Side Hustle Series: Do You Like to Write?
Hello everyone. Can you believe that it is December? 2018 is on the horizon. Today, I have the fifth installment of my side hustle series. In this series, I ask side hustlers and entrepreneurs various questions about their businesses. The series is meant to keep people motivated to reach their goals or start their side hustle. I recently had the chance to interview Holly Johnson from Club Thrifty.

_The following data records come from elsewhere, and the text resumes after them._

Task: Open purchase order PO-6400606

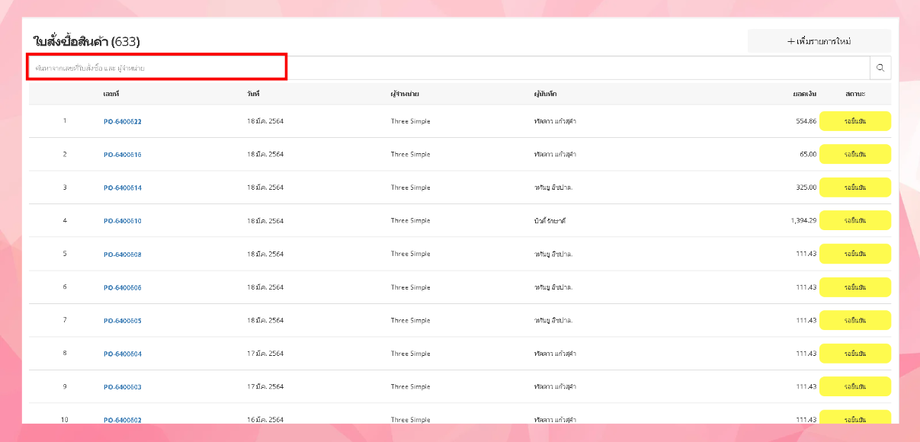Action: pos(122,288)
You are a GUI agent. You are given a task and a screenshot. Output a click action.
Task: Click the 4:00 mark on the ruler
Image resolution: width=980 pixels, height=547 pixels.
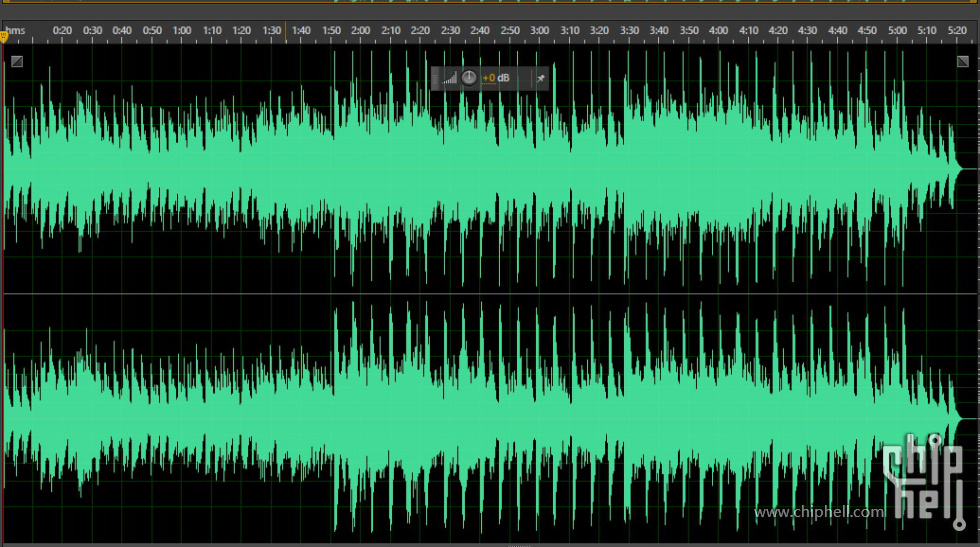(x=718, y=31)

Holly is a financial expert and award-winning writer whose obsession with frugality, budgeting, and travel plays a central role in her work. In addition to serving as Contributing Editor for The Simple Dollar, Holly writes for well-known publications such as U.S. News and World Report Travel, PolicyGenius, Lending Tree, and Frugal Travel Guy. Holly also owns two websites of her own – Club Thrifty and Travel Blue Book – and is the co-author of Zero Down Your Debt: Reclaim Your Income and Build a Life You’ll Love.
Do You Like to Write?
When did you start blogging and why?
My husband and I started blogging around 2011. We initially launched our blog to document our journey out of debt and toward wealth, but it turned into so much more. Over time, we learned that we liked creating content.
What do you like best about blogging?
I like the fact that I can work where I want and when I want. I also like the fact that the potential for income is nearly unlimited. Our blog grew from making almost no money to the point where it makes well over six figures on its own since we started. I can’t think of another side hustle where the potential is so great.
I know that blogging has opened doors for you. You went from freelancing to full-time. How was that transition for you?
We both worked full-time jobs in the funeral industry when we started blogging on the side. During that time, I decided to put my writing skills to use and pick up some part-time work. Over the months, I started earning more writing than I was at my full-time job. It was a huge relief to leave my full-time job to become self-employed because I was so tired of doing both. The transition wasn’t that hard because I was so excited about the future and so ready to break out on my own.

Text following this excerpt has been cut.